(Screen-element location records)
☆ ☆ ☆ ☆ ☆

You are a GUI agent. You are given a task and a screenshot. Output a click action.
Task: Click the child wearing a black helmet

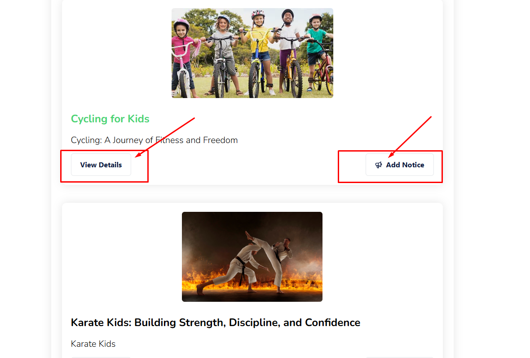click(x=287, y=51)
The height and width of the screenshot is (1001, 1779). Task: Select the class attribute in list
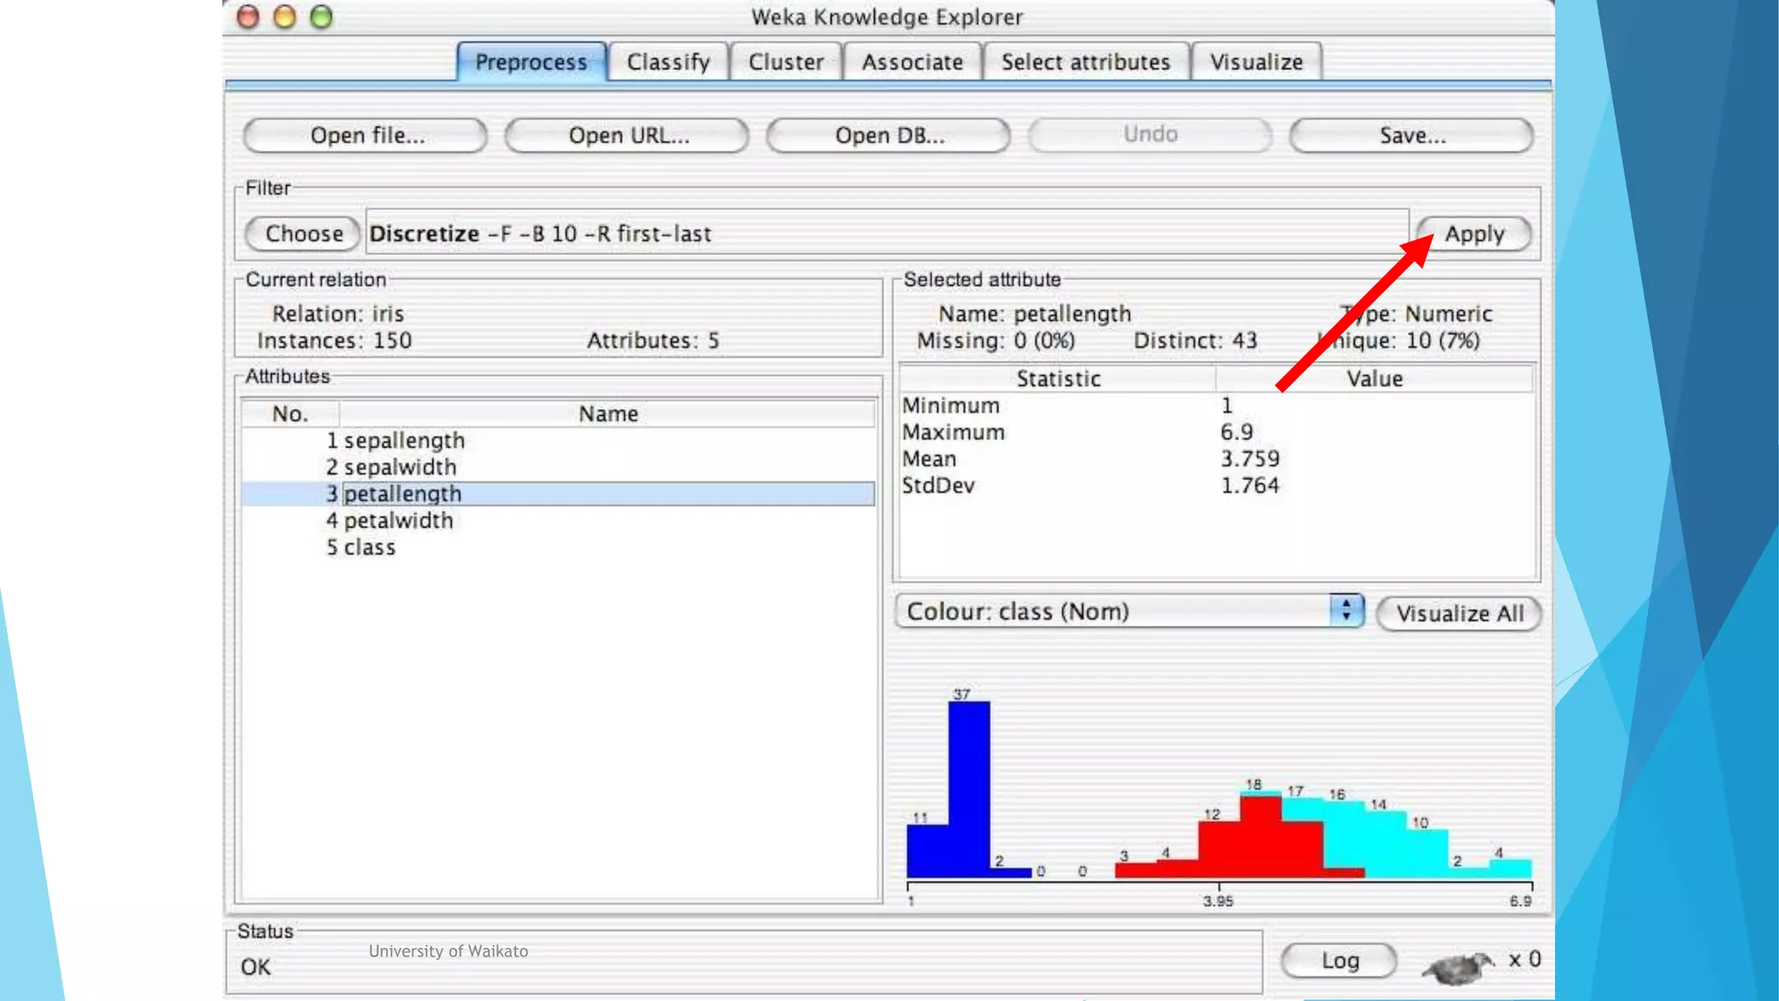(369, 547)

☆ ☆ ☆ ☆ ☆

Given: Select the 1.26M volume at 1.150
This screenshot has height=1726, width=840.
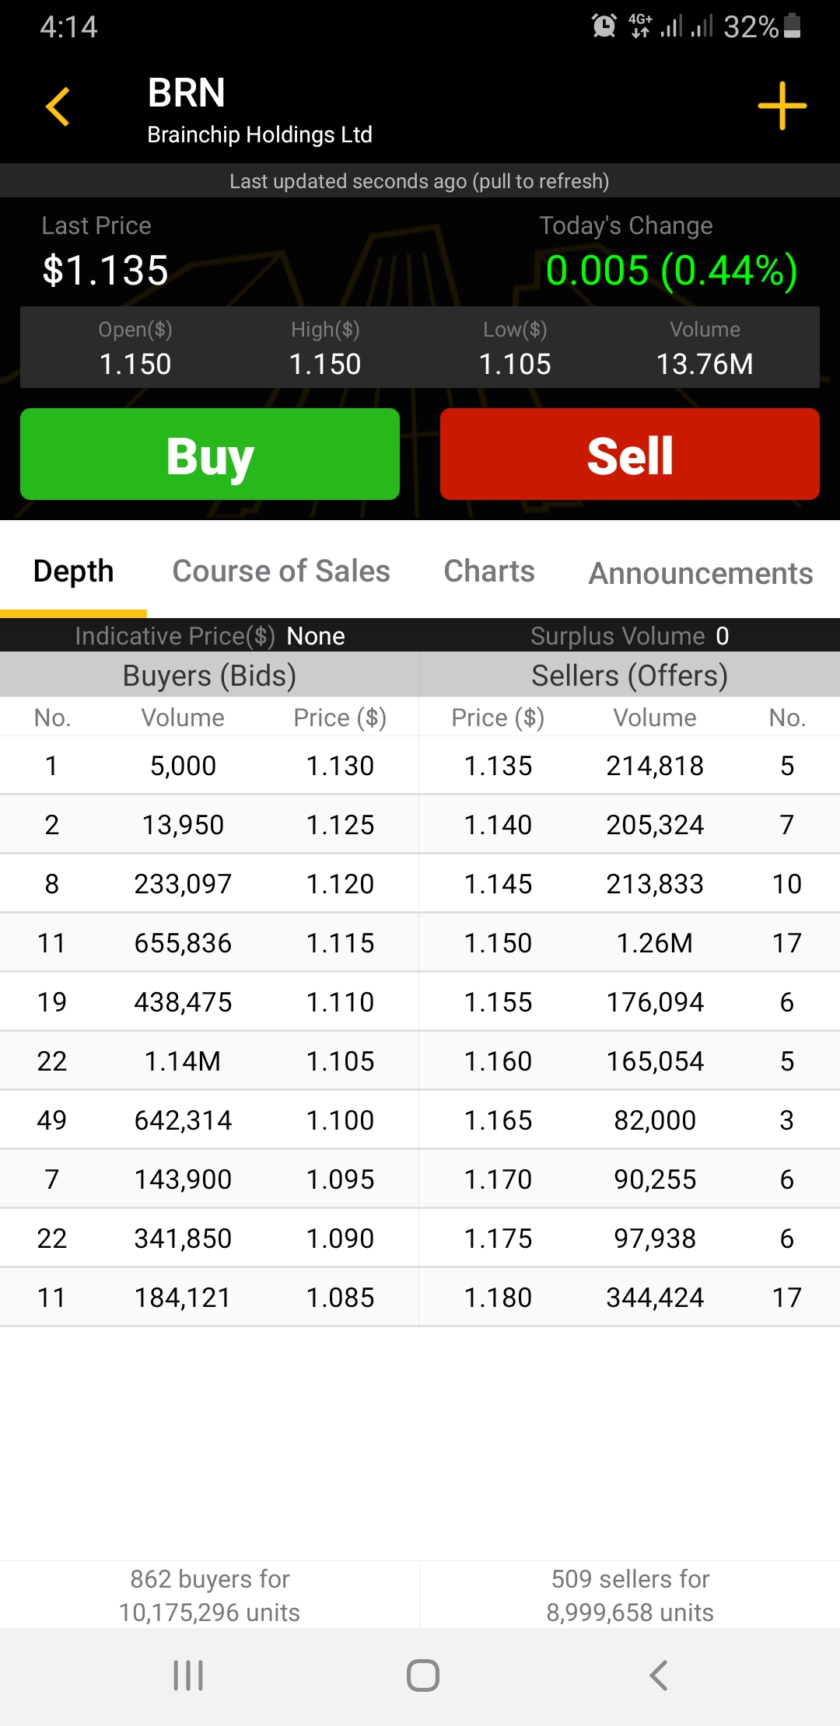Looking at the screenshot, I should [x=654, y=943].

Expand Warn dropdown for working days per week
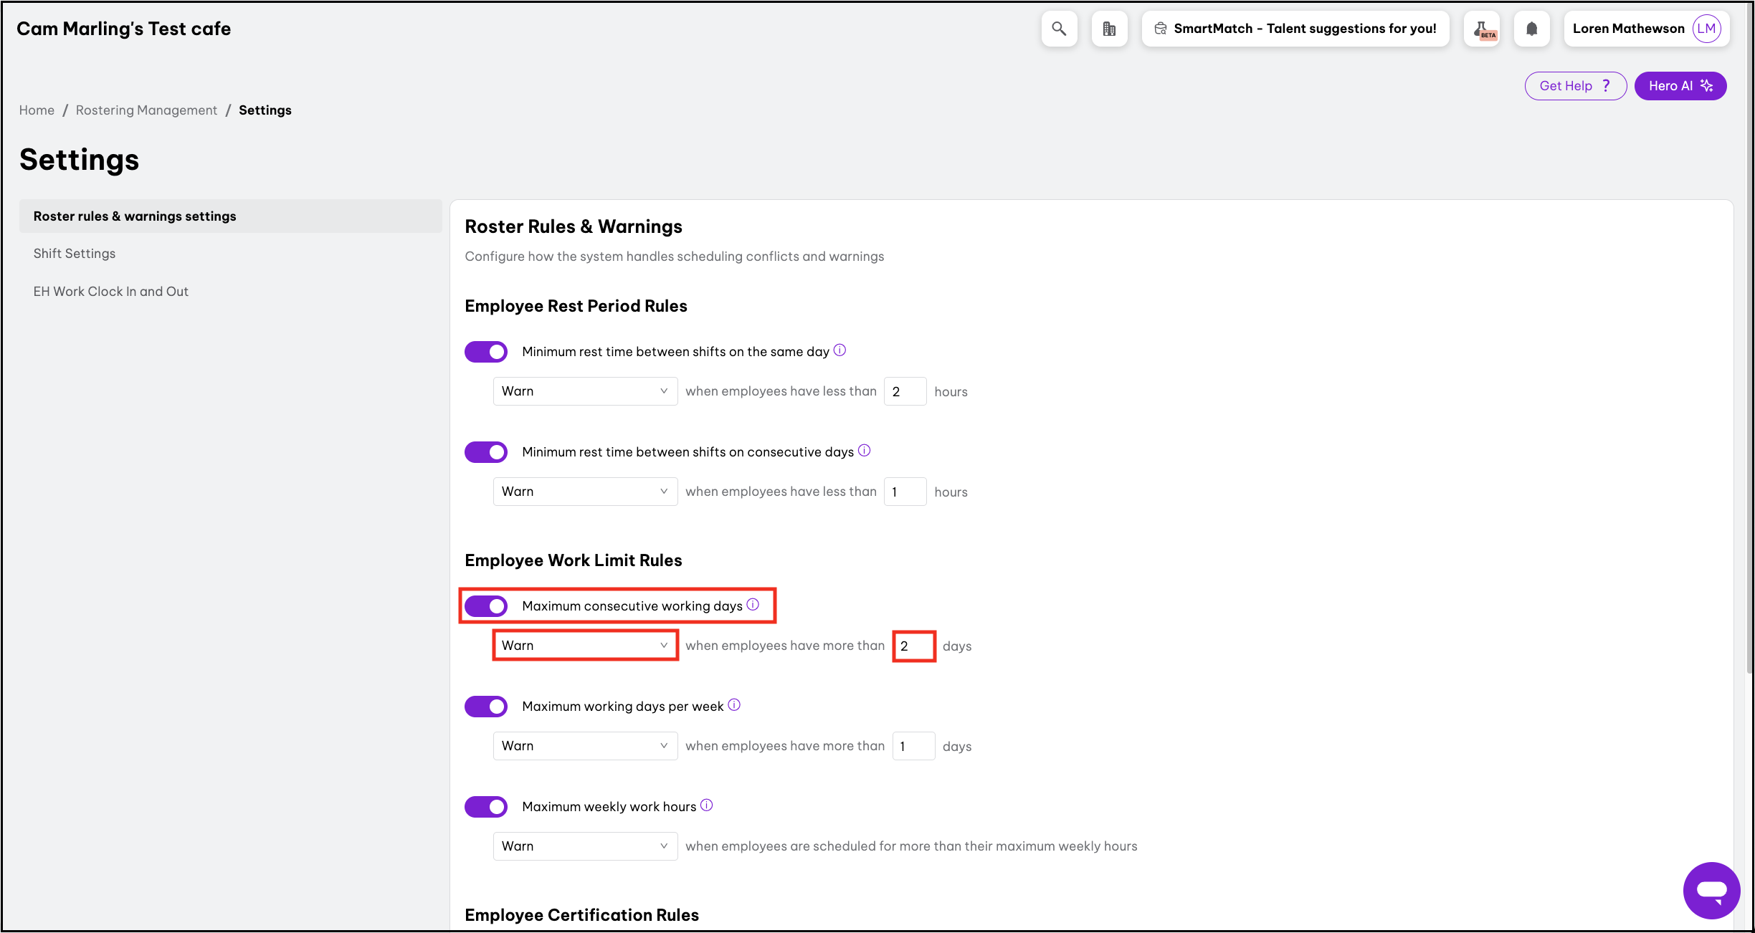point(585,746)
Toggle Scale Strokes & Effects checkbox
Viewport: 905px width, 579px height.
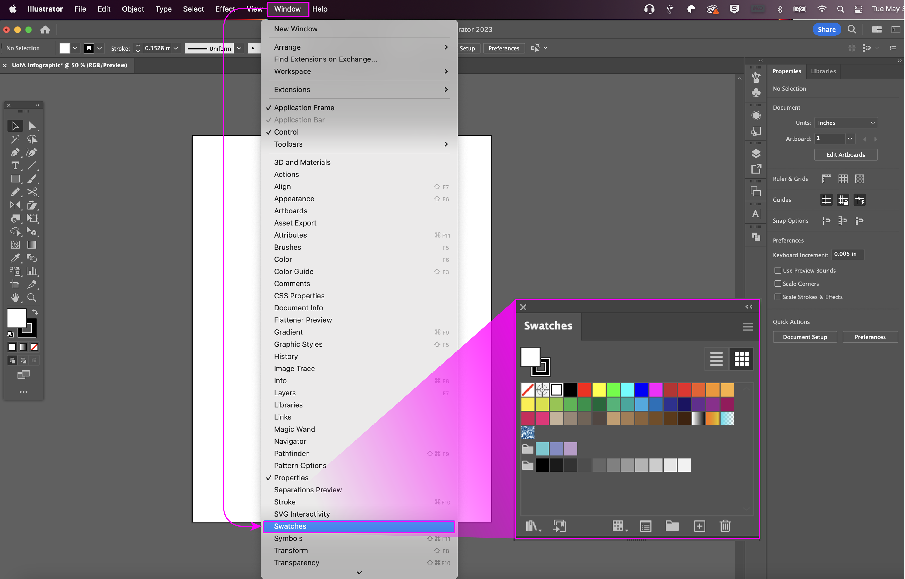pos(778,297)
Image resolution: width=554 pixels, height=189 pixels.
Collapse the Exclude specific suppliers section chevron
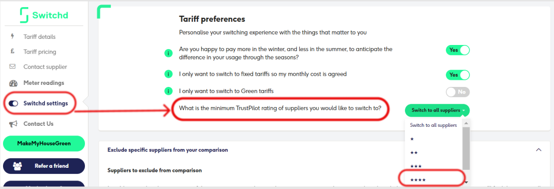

☆ ☆ ☆ ☆ ☆

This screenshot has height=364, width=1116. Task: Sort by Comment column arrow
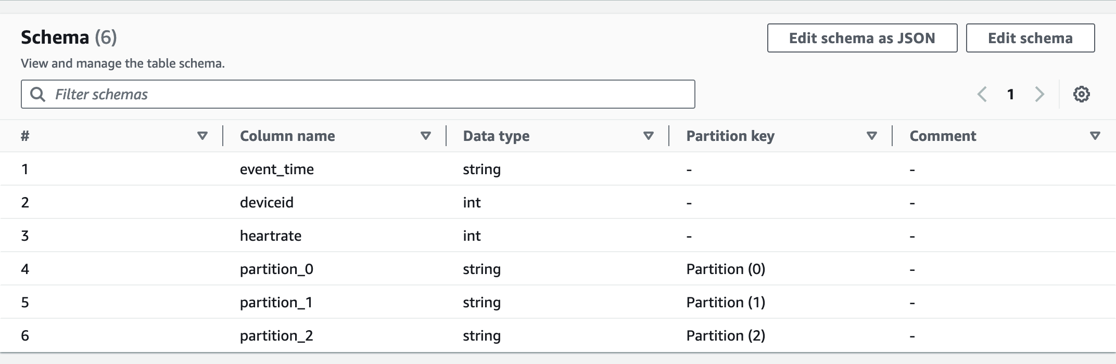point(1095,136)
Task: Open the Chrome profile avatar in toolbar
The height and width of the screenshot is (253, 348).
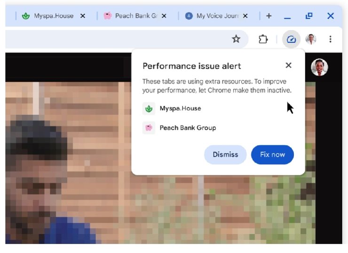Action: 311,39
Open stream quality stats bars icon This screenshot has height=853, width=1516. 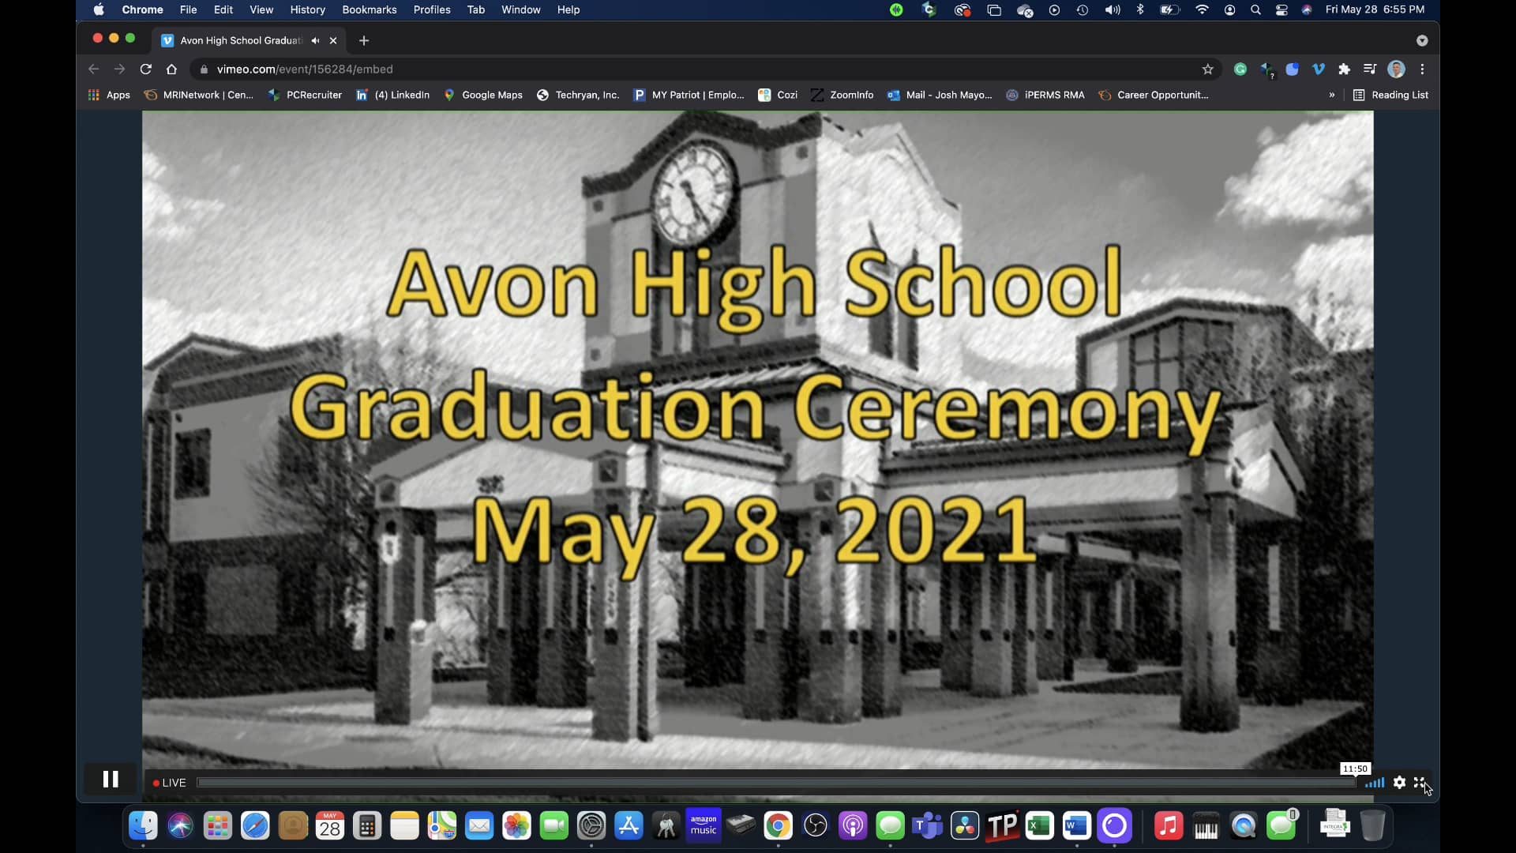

☆ ☆ ☆ ☆ ☆

== Exercise ==
Copy out the entries verbatim, starting with the line containing "Given: Select the 1.26M volume at 1.150" and continuing through the line containing "Collapse the Exclude". Omit the pictures from your copy.

== Full answer ==
Given: Select the 1.26M volume at 1.150
This screenshot has height=1726, width=840.
Looking at the screenshot, I should [x=654, y=943].

Expand Warn dropdown for working days per week
point(585,746)
Toggle Scale Strokes & Effects checkbox
Viewport: 905px width, 579px height.
pos(778,297)
Image resolution: width=554 pixels, height=189 pixels.
Collapse the Exclude specific suppliers section chevron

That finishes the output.